- **Цитируемый текст**
▼

На этой войне я видел много наших танков, даже такие огромные, двухэтажные с двумя 76-мм пушками и тремя пулеметами. Они стояли у нашего пункта боепитания на обочине Выборгского шоссе, куда два раза в сутки приходила наша кухня. Один назывался «Клим Ворошилов», другой – «Иосиф Сталин» и третий – «Вячеслав Молотов». Мы их рассматривали. Танкисты рассказывали нам байки, что якобы за три дня или четыре до окончания войны ходили по улицам Выборга. Гусеницы у танков были шириной около метра, некоторые траки были задраны, сбиты. Танкисты показывали и говорили: «Вот, били прямой наводкой, а снаряды отскакивали, как горох!» На корпусах краска была ободрана пулями. Сочиняли тогда много, тем более что мы были салагами.
Мы приехали в Ленинград, расположились на Кирочной. Нам сказали, что поедем на полуостров Ханко. Мы знали, что по мирному договору там будет наша военно-морская база. Первым был сформирован наш 335-й полк, он был сформирован на Карельском перешейке из нескольких стрелковых полков нескольких дивизий, которые там закончили войну. Основной была 24-я Железная Самаро-Ульяновская стрелковая дивизия, она была одной из первых дивизий Красной армии. В 1918 году, когда был ранен Ленин, дивизия взяла его родной город Симбирск в честь выздоровления Ленина. После Гражданской войны дивизия дислоцировалась в Виннице, и тогда она была вся украинская. В 1937-м дивизия была переброшена сюда, в Сертолово, и она первая вступила в бой в 1939 году.
13 марта 1940 года закончился бой, а 18-19-го уже сформировалась Особая бригада, которая поехала на полуостров Ханко. Командовал бригадой комбриг Крюков – это известный генерал, друг Жукова и муж знаменитой певицы Руслановой. Но Крюков быстренько уехал, нам тогда сказали, что освободили по семейным обстоятельствам. Позже мы узнали, что Русланова не захотела ехать на Ханко. Жуков тогда был уже начальником Генштаба, и он его заменил, вместо него прислал Симоняка.

▲

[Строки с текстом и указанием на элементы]
▼

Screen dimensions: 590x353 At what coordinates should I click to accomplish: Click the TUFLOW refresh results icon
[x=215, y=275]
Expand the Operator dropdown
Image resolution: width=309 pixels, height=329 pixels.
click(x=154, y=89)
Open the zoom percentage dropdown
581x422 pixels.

▲

- **Задание**
Напишите, что идет дальше в воспоминаниях об отправке бригады на Ханко, начиная сразу после последнего предложения. Строки здесь ни при чём.

- **Ответ к заданию**
Всех, кто остался жив, из нашего минометного взвода перевели в 335-й полк этой бригады. Из нашего полка были еще двое ездовых: командир взвода Пантелей Иванович Анисимов и его помкомвзвода, старший сержант. Еще весь противохимический взвод 90-го полка пошел с нами на Ханко. В батареях тоже было много «молдаванцев», а вообще из моего мелиоративного техникума в Молдавии нас было тринадцать человек. В военкомате нам сразу сказали, что «поедете и будете курсантами полковой школы». Из тринадцати человек пятеро впоследствии были на Ханко, трое из них служили со мной в одном взводе, один студент служил в разведке – он погиб на Ханко. Остальные студенты были ранены во время финской войны. Они нам писали письма из госпиталей и потом почти все вернулись и участвовали в освобождении Бессарабии. Наша 95-я стрелковая дивизия в Одесском особом округе была на хорошем счету, во время войны она стала 75-й гвардейской, после войны дивизия вернулась в Кишинев. Бывший редактор дивизионной газеты Коля Черноус возглавлял отдел в газете «Советская Молдавия», редакция которой находилась рядом со штабом этой дивизии. Помню, он мне писал: «Алеша, я был в штабе дивизии, в которой служили вы с Мишей Дудиным, и видел портрет Михаила Александровича. Там его очень чтут!»
30 марта нам сказали, что мы отправимся на полуостров Ханко, и мы с 30 марта по 7 апреля каждый день ездили в порт грузить корабли. На рейде стояли теплоходы: «Луначарский», «Вторая Пятилетка», «Иван Папанин», «Волга-Лес», «Волга-Дон», ледоколы «Ермак» и «Трувер» – кажется, всех я назвал. На эту эскадру грузили матчасть, продовольствие – ну все, что нужно. 7 апреля наш 335-й полк погрузился, и корабли отошли от причала, взяв курс на полуостров Ханко. Из начальства с нами, на «Володарском» шел начальник политотдела бригады, были артиллеристы ПА, ПТО, минометчики. На Кронштадтском рейде наш теплоход остановили, стоим почему-то. Вдруг видим: по льду идет большая группа начальников, подходят, один прощается, а все остаются на льду. Ему спустили трап, и я слышу такие слова: «Ну, передайте товарищу Мехлису, что я сел, все в порядке». Все: «О, Мехлис, Мехлис…» – знали, что Мехлис – начальник Политуправления Красной армии. Оказалось, что это был дивизионный комиссар Романов, начальник политотдела нашей армии. Я это наблюдал, у него была отдельная каюта.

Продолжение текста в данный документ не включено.